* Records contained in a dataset
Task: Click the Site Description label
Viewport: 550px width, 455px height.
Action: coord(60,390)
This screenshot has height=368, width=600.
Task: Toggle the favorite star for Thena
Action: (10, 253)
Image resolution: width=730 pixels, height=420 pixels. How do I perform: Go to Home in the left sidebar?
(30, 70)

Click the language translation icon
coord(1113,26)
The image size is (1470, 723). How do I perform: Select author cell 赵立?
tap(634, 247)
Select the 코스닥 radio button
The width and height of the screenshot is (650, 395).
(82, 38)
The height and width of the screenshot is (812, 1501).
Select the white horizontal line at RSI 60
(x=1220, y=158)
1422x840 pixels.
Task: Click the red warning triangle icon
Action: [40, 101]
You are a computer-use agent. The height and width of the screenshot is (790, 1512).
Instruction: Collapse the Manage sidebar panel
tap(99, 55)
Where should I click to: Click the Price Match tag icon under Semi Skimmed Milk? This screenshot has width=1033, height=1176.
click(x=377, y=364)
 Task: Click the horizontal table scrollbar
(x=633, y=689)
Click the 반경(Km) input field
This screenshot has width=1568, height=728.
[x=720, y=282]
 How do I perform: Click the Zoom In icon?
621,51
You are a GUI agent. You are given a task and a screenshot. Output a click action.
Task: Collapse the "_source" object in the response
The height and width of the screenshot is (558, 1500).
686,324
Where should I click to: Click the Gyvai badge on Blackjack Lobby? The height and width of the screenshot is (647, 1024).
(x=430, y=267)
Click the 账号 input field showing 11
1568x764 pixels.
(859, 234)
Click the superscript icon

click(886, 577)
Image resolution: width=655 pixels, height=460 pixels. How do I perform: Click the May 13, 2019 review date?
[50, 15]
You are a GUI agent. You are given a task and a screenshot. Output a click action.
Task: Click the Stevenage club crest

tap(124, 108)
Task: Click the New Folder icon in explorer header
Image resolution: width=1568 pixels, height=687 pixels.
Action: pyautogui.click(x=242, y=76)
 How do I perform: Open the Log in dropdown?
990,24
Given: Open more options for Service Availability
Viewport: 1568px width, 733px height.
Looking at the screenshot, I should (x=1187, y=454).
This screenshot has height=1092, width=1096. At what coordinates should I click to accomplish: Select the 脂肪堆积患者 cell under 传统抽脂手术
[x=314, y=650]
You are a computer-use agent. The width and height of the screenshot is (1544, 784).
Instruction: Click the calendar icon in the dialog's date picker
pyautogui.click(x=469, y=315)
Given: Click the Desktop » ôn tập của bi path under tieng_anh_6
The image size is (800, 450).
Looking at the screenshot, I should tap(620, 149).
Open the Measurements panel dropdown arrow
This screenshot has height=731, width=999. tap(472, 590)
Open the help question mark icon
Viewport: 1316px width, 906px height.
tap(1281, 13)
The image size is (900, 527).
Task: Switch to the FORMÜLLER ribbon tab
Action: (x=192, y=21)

* Set task
Identify every line of the data above that contains the string "under", and copy each one in full. Case counts.

* Task output
Where should I click to: Click the Price Match tag icon under Semi Skimmed Milk? This screenshot has width=1033, height=1176.
This screenshot has height=1092, width=1096. At what coordinates should I click to accomplish: Select the 脂肪堆积患者 cell under 传统抽脂手术
Given: Click the Desktop » ôn tập của bi path under tieng_anh_6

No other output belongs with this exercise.